Source data:
## begin
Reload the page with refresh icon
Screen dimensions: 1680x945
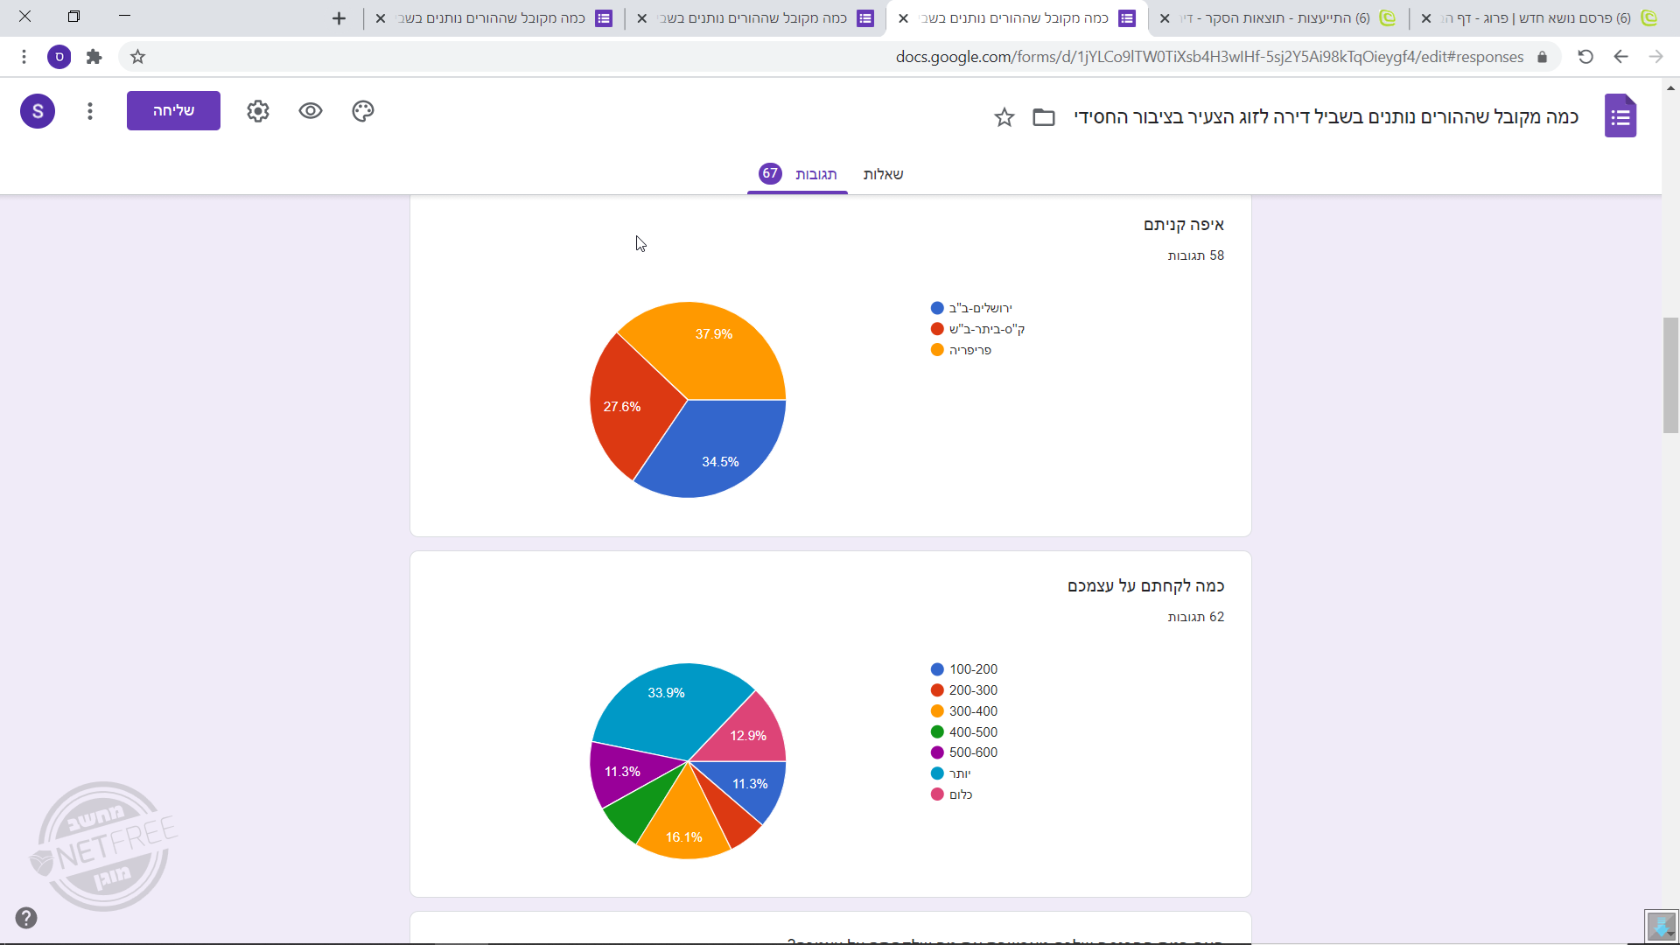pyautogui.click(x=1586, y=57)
## end
## begin
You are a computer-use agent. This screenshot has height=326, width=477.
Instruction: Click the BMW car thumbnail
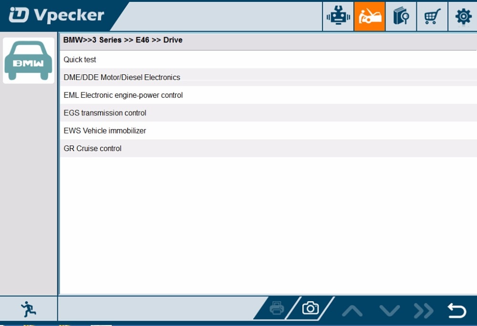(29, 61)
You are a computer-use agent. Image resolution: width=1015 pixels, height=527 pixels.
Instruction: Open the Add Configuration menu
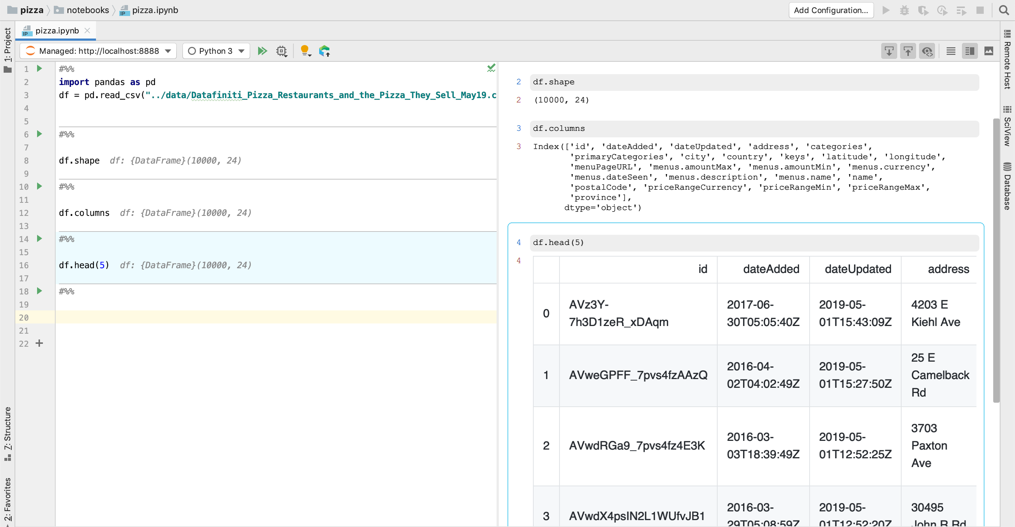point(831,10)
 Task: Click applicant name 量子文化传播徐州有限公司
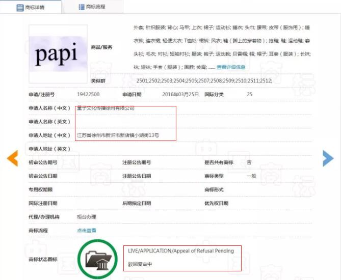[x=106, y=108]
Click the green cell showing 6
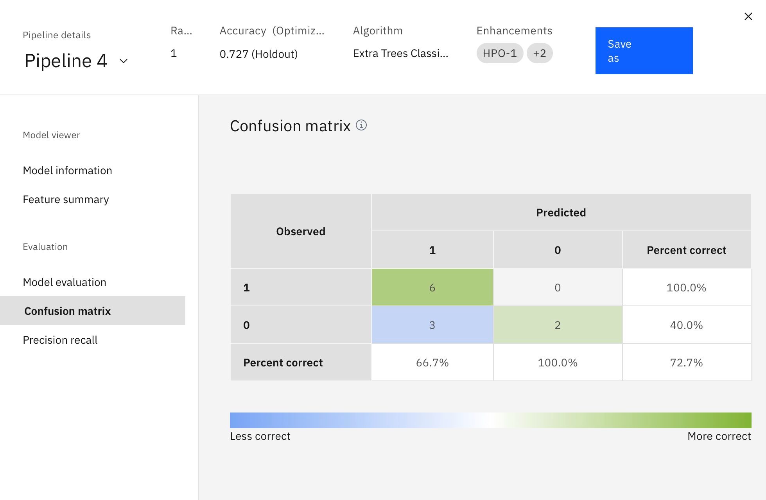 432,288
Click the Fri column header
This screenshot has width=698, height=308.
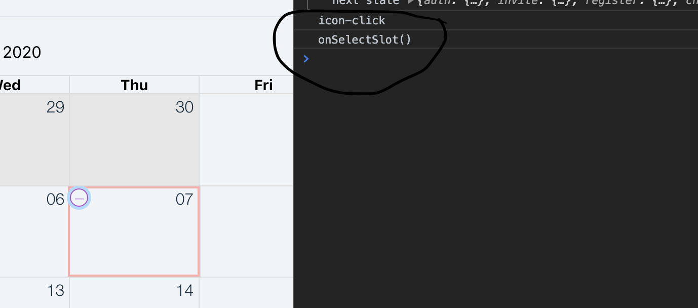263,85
## end
Task objective: Please put the listing from the line with "Reload the page with refresh icon" up to and including the line with "pyautogui.click(x=1586, y=57)" into a Markdown table with the columns Row and Line, skipping blank lines. Leave the pictures out of the answer.

Answer to this task:
| Row | Line |
|---|---|
| 1 | Reload the page with refresh icon |
| 2 | Screen dimensions: 1680x945 |
| 3 | pyautogui.click(x=1586, y=57) |